12c. Pathology Report, January 24, 1933
Jan. 24, 1933
- Tumor from between optic nerves. Jan. 24, 1933. (Dr. Cutler).
- Previous entry in July with + ventriculogram for 3rd ventricle tumor. Negative transfrontal exploration by Dr. Cushing. X-ray and relief. Recurrence of bitemporal hemianopsia and 3d ventricle symptoms:
- Specimen consists of a few small bits of tissue on cotton patties. The largest of these bits is probably ¼ cc. in volume. They are all hemorrhagic and yellow, and of a soft, gelatinous consistency. Frozen section is made and shows a quite cellular tumor. The nuclei of the cells are large, oval. They contain a fine chromatin network and one or two eccentrically placed nucleoli. The striking feature is the fibrillary structure.
- Impression: glioma.
- Fixed in Zenker.
- Two sections, one stained with E.M.B. and one with P.T.A.H.

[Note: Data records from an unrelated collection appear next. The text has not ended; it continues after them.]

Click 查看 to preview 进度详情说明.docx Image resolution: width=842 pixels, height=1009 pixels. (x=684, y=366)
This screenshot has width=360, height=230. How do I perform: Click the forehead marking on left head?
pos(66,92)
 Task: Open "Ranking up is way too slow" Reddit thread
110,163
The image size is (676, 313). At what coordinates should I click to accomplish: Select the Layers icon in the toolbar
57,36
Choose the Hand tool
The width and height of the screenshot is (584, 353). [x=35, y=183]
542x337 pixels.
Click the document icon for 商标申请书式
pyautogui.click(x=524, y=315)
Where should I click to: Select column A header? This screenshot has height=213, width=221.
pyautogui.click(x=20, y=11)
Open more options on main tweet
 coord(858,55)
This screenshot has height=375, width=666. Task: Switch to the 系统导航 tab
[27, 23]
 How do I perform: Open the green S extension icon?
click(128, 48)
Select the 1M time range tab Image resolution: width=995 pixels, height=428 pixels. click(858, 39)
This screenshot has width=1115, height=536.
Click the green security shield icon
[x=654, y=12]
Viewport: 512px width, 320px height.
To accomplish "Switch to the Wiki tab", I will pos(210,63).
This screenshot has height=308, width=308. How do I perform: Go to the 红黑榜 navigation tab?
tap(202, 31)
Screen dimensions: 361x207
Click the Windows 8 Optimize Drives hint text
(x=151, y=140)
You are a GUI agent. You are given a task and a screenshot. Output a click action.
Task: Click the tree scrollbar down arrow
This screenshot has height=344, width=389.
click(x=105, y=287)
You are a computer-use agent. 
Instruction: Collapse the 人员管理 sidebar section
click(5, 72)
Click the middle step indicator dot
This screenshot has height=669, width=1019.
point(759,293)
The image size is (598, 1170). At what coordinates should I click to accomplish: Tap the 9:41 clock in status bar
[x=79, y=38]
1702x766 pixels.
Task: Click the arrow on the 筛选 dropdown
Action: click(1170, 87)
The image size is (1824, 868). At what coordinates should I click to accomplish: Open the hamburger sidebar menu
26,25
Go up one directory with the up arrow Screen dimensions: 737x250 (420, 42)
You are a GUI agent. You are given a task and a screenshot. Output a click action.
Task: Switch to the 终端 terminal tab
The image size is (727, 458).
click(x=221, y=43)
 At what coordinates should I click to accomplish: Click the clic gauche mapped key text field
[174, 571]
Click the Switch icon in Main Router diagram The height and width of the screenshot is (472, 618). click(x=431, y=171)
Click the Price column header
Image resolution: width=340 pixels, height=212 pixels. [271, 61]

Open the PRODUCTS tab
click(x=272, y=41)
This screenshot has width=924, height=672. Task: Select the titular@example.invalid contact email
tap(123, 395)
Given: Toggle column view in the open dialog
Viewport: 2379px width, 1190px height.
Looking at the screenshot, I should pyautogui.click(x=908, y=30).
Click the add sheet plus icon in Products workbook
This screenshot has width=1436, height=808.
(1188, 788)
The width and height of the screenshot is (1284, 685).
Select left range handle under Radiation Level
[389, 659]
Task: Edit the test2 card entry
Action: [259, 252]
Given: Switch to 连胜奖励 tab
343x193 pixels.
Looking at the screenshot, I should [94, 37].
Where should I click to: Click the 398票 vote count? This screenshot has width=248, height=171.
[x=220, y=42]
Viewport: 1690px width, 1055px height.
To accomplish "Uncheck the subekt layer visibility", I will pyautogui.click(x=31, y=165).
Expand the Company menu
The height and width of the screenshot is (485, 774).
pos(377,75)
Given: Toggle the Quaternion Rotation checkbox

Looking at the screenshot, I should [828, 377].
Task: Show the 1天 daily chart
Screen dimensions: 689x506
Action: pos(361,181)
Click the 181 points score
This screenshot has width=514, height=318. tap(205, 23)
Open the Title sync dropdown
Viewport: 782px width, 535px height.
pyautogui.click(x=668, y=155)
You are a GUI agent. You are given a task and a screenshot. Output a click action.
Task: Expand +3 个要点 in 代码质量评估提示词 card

- The histology is essentially that of a glioblastoma multiforme. The tumor is composed of large numbers of glioblasts. These cells are quite large. They usually contain one nucleus, although multinucleated cells are very common. The nuclei are sharply circumscribed and contain large amounts of deeply staining chromatin. Mitotic figures are not infrequent. The cytoplasm of the cells takes a fairly deeply acidophilic stain. It is continued into long cytoplasmic processes. Between these cells are the small cells which resemble unipolar spongioblasts. Other cells have characteristics more like those of astrocytes. The P.T.A.H. stains show numerous glia fibrils. Several portions of the tumor are quite vascular. In these areas occasional groups of lymphocytes may be found around blood vessels.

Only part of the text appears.